- _WHAT YOU NEED TO DO_
A. Answer these from the linear algebra notes, one line each:
(i) What rank must the k × k matrix B have for it to be invertible?
(ii) What scalar factor multiplies the matrix in the inverse of a 2 × 2 matrix with entries a, b, c, d?
(iii) When is a matrix A called indefinite?
B. Continue the linear algebra notes from the point at which they stop.

- _TEXT_
-------------------------
For a $n \times k$ matrix **A** and $k \times k$ matrix **B**

-   $rank(A)\leq min(n,k)$
-   $rank(A) = rank(A') = rank(A'A)=rank(AA')$
-   $rank(AB)=min(rank(A),rank(B))$
-   **B** is invertible if and only if $rank(B) = k$ (non-singular)

### Inverse

In scalar, $a = 0$ then $1/a$ does not exist.

In matrix, a matrix is invertible when it's a non-zero matrix.

A non-singular square matrix $\mathbf{A}$ is invertible if there exists a non-singular square matrix $\mathbf{B}$ such that, $$AB=I$$ Then $A^{-1}=B$. For a $2\times2$ matrix,

$$
A =
\left(\begin{array}{cc}
a & b \\
c & d \\
\end{array}
\right)
$$

$$
A^{-1}=
\frac{1}{ad-bc}
\left(\begin{array}{cc}
d & -b \\
-c & a \\
\end{array}
\right)
$$

For the partition matrix,

$$
\left[\begin{array}
{cc}
A & B \\
C & D \\
\end{array}
\right]^{-1}
 =
\left[\begin{array}
{cc}
\mathbf{(A-BD^{-1}C)^{-1}} & \mathbf{-(A-BD^{-1}C)^{-1}BD^-1} \\
\mathbf{-DC(A-BD^{-1}C)^{-1}} & \mathbf{D^{-1}+D^{-1}C(A-BD^{-1}C)^{-1}BD^{-1}}
\end{array}
\right]
$$

Properties for a non-singular square matrix

-   $\mathbf{A^{-1}}=A$
-   for a non-zero scalar b, $\mathbf{(bA)^{-1}=b^{-1}A^{-1}}$
-   for a matrix B, $\mathbf(BA)^{-1}=B^{-1}A^{-1}$ only if $\mathbf{B}$ is non-singular
-   $\mathbf{(A^{-1})'=(A')^{-1}}$
-   Never notate $\mathbf{1/A}$

### Definiteness

A symmetric square k x k matrix, $\mathbf{A}$, is Positive Semi-Definite if for any non-zero $k \times 1$ vector $\mathbf{x}$, $$\mathbf{x'Ax \geq 0 }$$

A symmetric square k x k matrix, $\mathbf{A}$, is Negative Semi-Definite if for any non-zero $k \times 1$ vector $\mathbf{x}$ $$\mathbf{x'Ax \leq 0 }$$

$\mathbf{A}$ is indefinite if it is neither positive semi-definite or negative semi-definite.

The identity matrix is positive definite

**Example** Let $\mathbf{x} =(x_1 x_2)'$, then for a $2 \times 2$ identity matrix,

$$
\begin{aligned}
\mathbf{x'Ix} 
&= (x_1 x_2)
-------------------------
- _RECORDED INFORMATION_
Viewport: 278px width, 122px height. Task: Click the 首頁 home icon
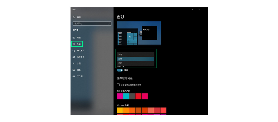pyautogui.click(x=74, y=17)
-------------------------
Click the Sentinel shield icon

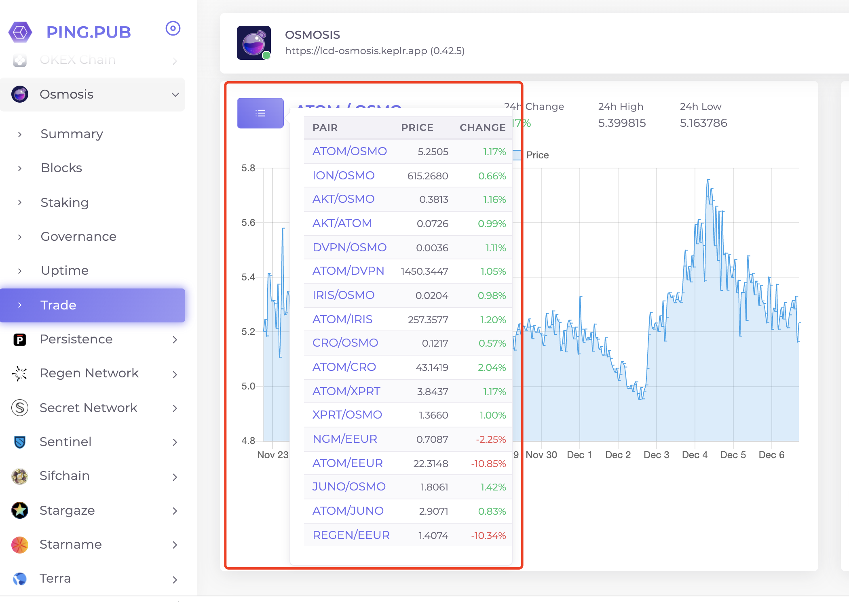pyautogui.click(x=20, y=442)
-------------------------
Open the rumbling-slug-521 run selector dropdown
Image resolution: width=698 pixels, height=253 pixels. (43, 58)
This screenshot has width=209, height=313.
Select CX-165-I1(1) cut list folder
-------------------------
- _TASK ANSWERS_
A.
(i) Rank k.
(ii) 1/(ad − bc).
(iii) When it is neither positive semi-definite nor negative semi-definite.

B.
\left(\begin{array}
{cc}
1 & 0 \\
0 & 1 \\
\end{array}
\right)
\left(\begin{array}{c}
x_1 \\
x_2 \\
\end{array}
\right) \\
&=
(x_1 x_2)
\left(\begin{array}
{c}
x_1 \\
x_2 \\
\end{array}
\right) \\
&=
x_1^2 + x_2^2 >0
\end{aligned}
$$

Definiteness gives us the ability to compare matrices $\mathbf{A-B}$ is PSD

This property also helps us show efficiency (which variance covariance matrix of one estimator is smaller than another)

Properties

-   any variance matrix is PSD
-   a matrix $\mathbf{A}$ is PSD if and only if there exists a matrix $\mathbf{B}$ such that $\mathbf{A=B'B}$
-   if $\mathbf{A}$ is PSD, then $\mathbf{B'AB}$ is PSD
-   if $\mathbf{A}$ and $\mathbf{C}$ are non-singular, then $\mathbf{A-C}$ is PSD if and only if $\mathbf{C^{-1}-A^{-1}}$
-   if $\mathbf{A}$ is PD (ND) then $A^{-1}$ is PD (ND)

**Note**

-   Indefinite $\mathbf{A}$ is neither PSD nor NSD. There is no comparable concept in scalar.
-   If a square matrix is PSD and invertible then it is PD

Example:

1.  Invertible / Indefinite

$$
\left[
\begin{array}
{cc}
-1 & 0 \\
0 & 10 
\end{array}
\right]
$$

2.  Non-invertible/ Indefinite

$$
\left[
\begin{array}
{cc}
0 & 1 \\
0 & 0
\end{array}
\right]
$$

3.  Invertible / PSD

$$
\left[
\begin{array}
{cc}
1 & 0 \\
0 & 1
\end{array}
\right]
$$

4.  Non-Invertible / PSD

$$
\left[
\begin{array}
{cc}
0 & 0 \\
0 & 1 
\end{array}
\right]
$$

### Matrix Calculus

$y=f(x_1,x_2,...,x_k)=f(x)$ where $x$ is a $1 \times k$ row vector.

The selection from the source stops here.